Dawn takes the plate away, back to the counter with syrup and butter, and Tara starts another oversize pancake for herself. 

It's not much, she thinks, but it's a start. 

At first it seems like they have the patrolling thing handled. The gang goes out every night to sweep the cemeteries, and it seems like a solemn duty, keeping Buffy's flame alive. After Spike comes back, things even seem to be going well for a while. 

After a month, though, the shine has worn off, and everyone's exhausted. 

"We can't keep doing this every night," Anya says, pushing her hair out of her eyes. The five of them are sitting around the table in Buffy's living room, getting things ready while they wait for the sun to go down. "Some of us have lives and jobs. I nearly fell asleep at the counter yesterday, and I'm worried about Xander, handling power tools. What if he dozes off at work and chops off a hand or something?" 

"I'm not going to cut off a hand," Xander protests. 

"You say that now while you still have all your digits," Anya counters. "But how long is that going to last when you're falling asleep in your cornflakes at breakfast? Nobody is fine, and everything is getting worse. Let's face it - word is getting around that Sunnydale's not as well-patrolled as it used to be. That demon we fought last night was from LA. With Buffy gone, we're starting to look like a big tasty Slayer-free target." 

"I can start going out with you guys," Tara offers. "My cast should be off this week." 

Giles shakes his head. "More people on patrol isn't going to help. Perhaps if we divided our efforts, we could cover more ground, and focus our group efforts on areas where we know there's demonic activity." 

Willow raises her head from her study of the table top. "It's a good idea, but I think Anya's right. We can't do this without Buffy." 

"What are we supposed to do, then?" Xander demands, anger rising without warning. "Just say 'oh well, we tried, but it was too hard'? Carry a cardboard Buffy cutout around on patrol? Unless you're into raising the dead now, Buffy's kind of not an option." 

Willow shakes her head. "Not exactly," she says. "You guys remember Spike's sex bot, right?" 

The next day when Tara is carrying a basket of laundry down to the basement, she finds Willow, sitting on the floor surrounded by a sea of small, finicky-looking tools. A soldering iron sits on its stand, and there are wires everywhere. Willow, her back to the stairs, has the Bot's body in her lap, and she's holding the head against it, twisting it gently as if trying to figure out how to make it fit. 

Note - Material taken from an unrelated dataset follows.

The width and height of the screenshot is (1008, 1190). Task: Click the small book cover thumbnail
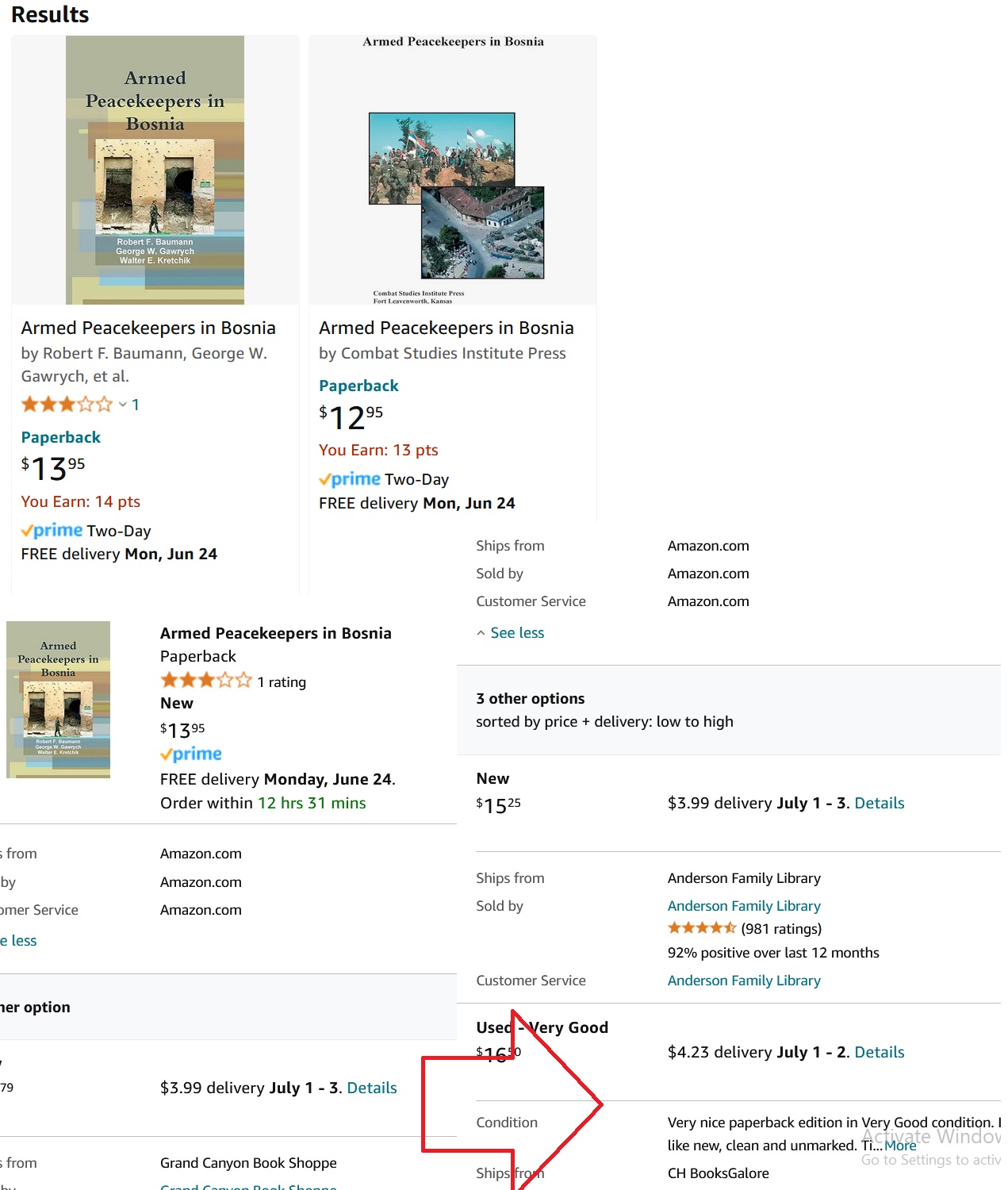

Tara sets the basket down by the washer and looks over at Willow. "You really think you can fix it?" she asks, smiling. 

When Willow looks up, her eyes are stone-black. "The wiring was a real mess," she says, her so voice flat that Tara barely recognizes it. "I'm having to regrow a lot of it. But she'll be back to quipping and kicking in no time." 

Tara looks back down at Buffy's frozen features on the severed head of the Bot, and turns back to the washer, suppressing a shiver. 

The first time they take the Buffybot out on patrol, they slay five vampires, which is three more than their best night to date. Spike leaves halfway through the sweep, though, and they don't see him again for a week. 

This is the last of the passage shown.